No self-respecting blogger who has subtitled her blog “thoughts on life in a 21st-century library” could avoid at least a couple of posts on the impact of budget cuts on her work life.

For now I will reflect a bit on the difference in the attitudes of myself and a few co-workers between the first round of the Early Retirement Program (ERP) and the second round which is ongoing right now and includes a Voluntary Separation Program (VSP/ERP2).

ERP(1) had an application deadline of February 23, 2009 and the last few early retirees left employment in the last couple of weeks. The application deadline for VSP/ERP2 was December 1, so we are right now in the limbo of knowing about a few and wondering about many. (In case you had any doubt in your mind, I will state now that in recent years I have become the major wage-earner in my family so taking the VSP was not at all an option for me.)

I have been struck by one difference I have witnessed in my own mind and in my discussions with colleagues. During the first round, I and others engaged in robust speculation about who would and would not take the ERP, and what those possible vacancies would mean for our workload as well as opportunities for new and different work. Most of that speculation proved dead wrong (which speculation often does – I wish the cable news pundits would take note).

This time around, I find myself and (inferring from conversation topics) others are in a patient, wait-and-see mode. I think there are at least two reasons for this. First, ERP(1) proved that speculation is a waste of time.
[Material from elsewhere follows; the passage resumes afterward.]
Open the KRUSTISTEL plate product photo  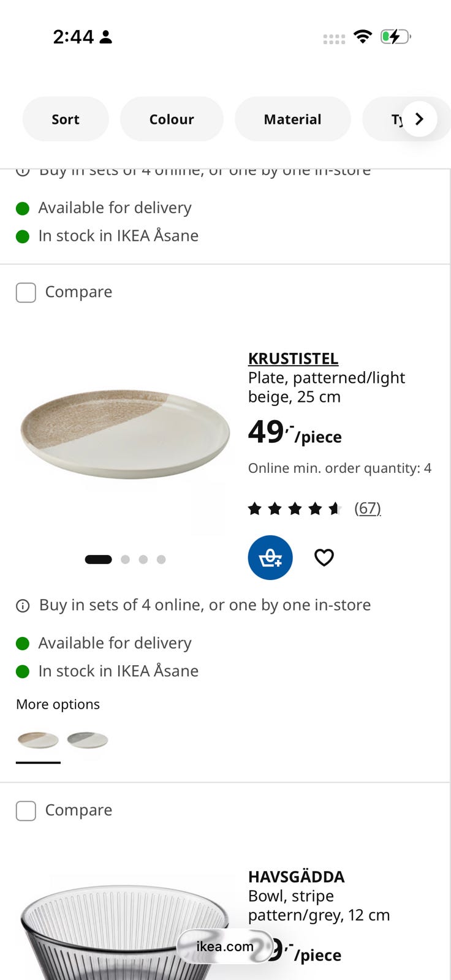(x=125, y=434)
The second explanation is, I think, closer to the truth. Even though all of the ERP(1) retirees I know of took the package “with gusto” – looking forward to the newest episode in their lives and feeling just a little more free – those of us still here see that our new environment is a little less rosy than we may have thought it would be. In the Library staff areas, there are now a number of empty offices and desks, and I’ve seen the same in other offices on campus.

I would say it’s bittersweet, but there’s nothing sweet about it. It’s something to adjust to – the new normal.